**GIVEN EXERCISE**
Update the listing lines beginning at the one that has "Given: Click the inspector gear options icon" and ending after the one that has "click(x=932, y=730)" by swapping "Given" for "Prompt", and give back only those lines with nothing else altered.

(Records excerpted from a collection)
>>>
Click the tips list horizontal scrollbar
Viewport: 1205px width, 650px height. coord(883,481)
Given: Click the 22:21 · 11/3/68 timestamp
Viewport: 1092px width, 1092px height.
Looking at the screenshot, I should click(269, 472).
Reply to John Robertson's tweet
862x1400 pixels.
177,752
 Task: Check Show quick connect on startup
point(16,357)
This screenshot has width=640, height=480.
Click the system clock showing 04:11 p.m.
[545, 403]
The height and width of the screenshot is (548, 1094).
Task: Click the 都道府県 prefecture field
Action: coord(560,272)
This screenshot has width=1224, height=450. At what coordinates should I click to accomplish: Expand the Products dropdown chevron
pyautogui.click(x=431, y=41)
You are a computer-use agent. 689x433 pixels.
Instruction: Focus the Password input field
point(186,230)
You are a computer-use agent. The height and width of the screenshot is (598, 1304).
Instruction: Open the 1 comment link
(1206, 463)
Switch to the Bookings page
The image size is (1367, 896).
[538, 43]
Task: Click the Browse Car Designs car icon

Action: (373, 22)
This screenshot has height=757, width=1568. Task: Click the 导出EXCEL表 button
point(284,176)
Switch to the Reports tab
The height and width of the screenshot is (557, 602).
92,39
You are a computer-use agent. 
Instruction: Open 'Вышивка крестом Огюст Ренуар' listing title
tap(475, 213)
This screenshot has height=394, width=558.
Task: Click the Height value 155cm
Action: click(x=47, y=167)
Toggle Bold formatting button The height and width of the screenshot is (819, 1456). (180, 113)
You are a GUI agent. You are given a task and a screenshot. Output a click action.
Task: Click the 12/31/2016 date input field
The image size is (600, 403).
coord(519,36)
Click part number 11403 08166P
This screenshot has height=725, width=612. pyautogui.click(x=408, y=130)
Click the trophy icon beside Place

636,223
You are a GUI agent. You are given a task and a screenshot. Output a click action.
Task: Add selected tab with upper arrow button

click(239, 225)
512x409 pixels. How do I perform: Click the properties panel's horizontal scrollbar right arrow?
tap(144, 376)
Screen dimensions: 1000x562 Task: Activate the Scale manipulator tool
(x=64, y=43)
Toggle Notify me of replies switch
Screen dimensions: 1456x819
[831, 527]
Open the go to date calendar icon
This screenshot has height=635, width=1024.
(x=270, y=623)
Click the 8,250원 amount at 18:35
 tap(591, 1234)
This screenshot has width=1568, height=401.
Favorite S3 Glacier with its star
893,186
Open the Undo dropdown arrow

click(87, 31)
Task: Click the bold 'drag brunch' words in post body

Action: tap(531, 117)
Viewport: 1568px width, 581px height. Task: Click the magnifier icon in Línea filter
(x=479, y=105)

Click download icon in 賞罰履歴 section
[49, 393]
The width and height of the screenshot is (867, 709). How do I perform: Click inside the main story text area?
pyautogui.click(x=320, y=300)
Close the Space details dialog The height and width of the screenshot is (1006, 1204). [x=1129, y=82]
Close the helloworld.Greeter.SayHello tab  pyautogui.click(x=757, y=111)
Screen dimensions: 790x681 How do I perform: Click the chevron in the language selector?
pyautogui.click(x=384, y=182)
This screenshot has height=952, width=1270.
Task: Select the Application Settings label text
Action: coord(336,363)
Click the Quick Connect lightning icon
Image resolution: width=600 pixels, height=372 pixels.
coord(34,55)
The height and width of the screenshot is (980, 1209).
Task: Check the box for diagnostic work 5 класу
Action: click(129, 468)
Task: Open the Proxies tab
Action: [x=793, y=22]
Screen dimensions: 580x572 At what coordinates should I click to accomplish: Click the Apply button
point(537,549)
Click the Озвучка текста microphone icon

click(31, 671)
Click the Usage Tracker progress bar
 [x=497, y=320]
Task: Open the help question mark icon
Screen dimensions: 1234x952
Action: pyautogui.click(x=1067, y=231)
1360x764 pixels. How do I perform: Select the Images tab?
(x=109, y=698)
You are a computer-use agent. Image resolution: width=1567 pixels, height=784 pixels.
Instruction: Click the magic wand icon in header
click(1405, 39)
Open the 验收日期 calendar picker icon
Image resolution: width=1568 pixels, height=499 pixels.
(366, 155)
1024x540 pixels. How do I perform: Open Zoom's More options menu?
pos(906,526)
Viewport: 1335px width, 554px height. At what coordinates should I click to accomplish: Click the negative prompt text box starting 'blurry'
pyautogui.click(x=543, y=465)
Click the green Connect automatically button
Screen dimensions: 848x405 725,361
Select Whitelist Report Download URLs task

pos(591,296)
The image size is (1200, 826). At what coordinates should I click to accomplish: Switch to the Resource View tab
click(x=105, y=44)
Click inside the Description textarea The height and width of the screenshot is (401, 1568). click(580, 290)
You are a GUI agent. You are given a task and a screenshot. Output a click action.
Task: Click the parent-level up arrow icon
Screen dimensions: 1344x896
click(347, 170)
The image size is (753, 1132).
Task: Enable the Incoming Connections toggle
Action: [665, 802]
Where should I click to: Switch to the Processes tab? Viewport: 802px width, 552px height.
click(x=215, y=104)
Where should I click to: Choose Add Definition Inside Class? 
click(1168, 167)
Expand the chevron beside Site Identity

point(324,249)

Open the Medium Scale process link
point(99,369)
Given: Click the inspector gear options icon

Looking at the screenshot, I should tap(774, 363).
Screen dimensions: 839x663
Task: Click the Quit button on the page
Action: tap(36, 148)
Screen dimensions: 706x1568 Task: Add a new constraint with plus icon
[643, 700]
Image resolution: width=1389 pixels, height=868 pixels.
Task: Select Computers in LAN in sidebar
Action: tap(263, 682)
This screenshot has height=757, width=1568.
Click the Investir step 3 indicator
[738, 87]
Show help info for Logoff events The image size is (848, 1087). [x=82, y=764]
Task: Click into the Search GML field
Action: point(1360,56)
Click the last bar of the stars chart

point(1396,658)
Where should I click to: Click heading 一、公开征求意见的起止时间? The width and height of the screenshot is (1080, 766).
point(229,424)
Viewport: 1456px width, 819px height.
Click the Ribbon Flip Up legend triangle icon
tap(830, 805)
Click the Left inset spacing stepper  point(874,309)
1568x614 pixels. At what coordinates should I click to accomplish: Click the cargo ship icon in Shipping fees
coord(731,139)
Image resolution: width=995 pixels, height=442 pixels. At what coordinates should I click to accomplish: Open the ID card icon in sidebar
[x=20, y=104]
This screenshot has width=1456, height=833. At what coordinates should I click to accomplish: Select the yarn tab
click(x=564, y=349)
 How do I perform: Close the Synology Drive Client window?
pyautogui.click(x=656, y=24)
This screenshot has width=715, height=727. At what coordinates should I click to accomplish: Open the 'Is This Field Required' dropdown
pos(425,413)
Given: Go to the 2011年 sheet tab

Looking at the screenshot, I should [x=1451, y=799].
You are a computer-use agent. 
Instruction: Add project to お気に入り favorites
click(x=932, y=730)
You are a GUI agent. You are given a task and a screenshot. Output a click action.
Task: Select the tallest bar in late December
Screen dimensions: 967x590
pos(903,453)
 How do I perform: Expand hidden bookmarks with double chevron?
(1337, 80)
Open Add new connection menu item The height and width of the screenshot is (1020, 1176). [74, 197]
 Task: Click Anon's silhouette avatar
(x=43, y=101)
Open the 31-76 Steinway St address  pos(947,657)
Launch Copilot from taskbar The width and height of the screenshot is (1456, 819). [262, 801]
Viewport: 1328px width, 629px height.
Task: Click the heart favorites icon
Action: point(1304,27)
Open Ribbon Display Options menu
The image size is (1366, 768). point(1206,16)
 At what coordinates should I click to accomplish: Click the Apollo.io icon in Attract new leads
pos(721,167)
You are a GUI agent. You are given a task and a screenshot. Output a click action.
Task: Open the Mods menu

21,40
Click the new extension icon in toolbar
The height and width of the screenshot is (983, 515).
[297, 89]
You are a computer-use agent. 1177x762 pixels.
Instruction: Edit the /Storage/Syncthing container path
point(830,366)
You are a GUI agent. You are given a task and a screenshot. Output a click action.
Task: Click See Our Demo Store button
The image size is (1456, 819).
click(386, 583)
<<<
**EXERCISE SOLUTION**
Prompt: Click the inspector gear options icon

Looking at the screenshot, I should tap(774, 363).
Screen dimensions: 839x663
Task: Click the Quit button on the page
Action: tap(36, 148)
Screen dimensions: 706x1568 Task: Add a new constraint with plus icon
[643, 700]
Image resolution: width=1389 pixels, height=868 pixels.
Task: Select Computers in LAN in sidebar
Action: tap(263, 682)
This screenshot has height=757, width=1568.
Click the Investir step 3 indicator
[738, 87]
Show help info for Logoff events The image size is (848, 1087). [x=82, y=764]
Task: Click into the Search GML field
Action: point(1360,56)
Click the last bar of the stars chart

point(1396,658)
Where should I click to: Click heading 一、公开征求意见的起止时间? The width and height of the screenshot is (1080, 766).
point(229,424)
Viewport: 1456px width, 819px height.
Click the Ribbon Flip Up legend triangle icon
tap(830, 805)
Click the Left inset spacing stepper  point(874,309)
1568x614 pixels. At what coordinates should I click to accomplish: Click the cargo ship icon in Shipping fees
coord(731,139)
Image resolution: width=995 pixels, height=442 pixels. At what coordinates should I click to accomplish: Open the ID card icon in sidebar
[x=20, y=104]
This screenshot has width=1456, height=833. At what coordinates should I click to accomplish: Select the yarn tab
click(x=564, y=349)
 How do I perform: Close the Synology Drive Client window?
pyautogui.click(x=656, y=24)
This screenshot has width=715, height=727. At what coordinates should I click to accomplish: Open the 'Is This Field Required' dropdown
pos(425,413)
Prompt: Go to the 2011年 sheet tab

Looking at the screenshot, I should [x=1451, y=799].
You are a computer-use agent. 
Instruction: Add project to お気に入り favorites
click(x=932, y=730)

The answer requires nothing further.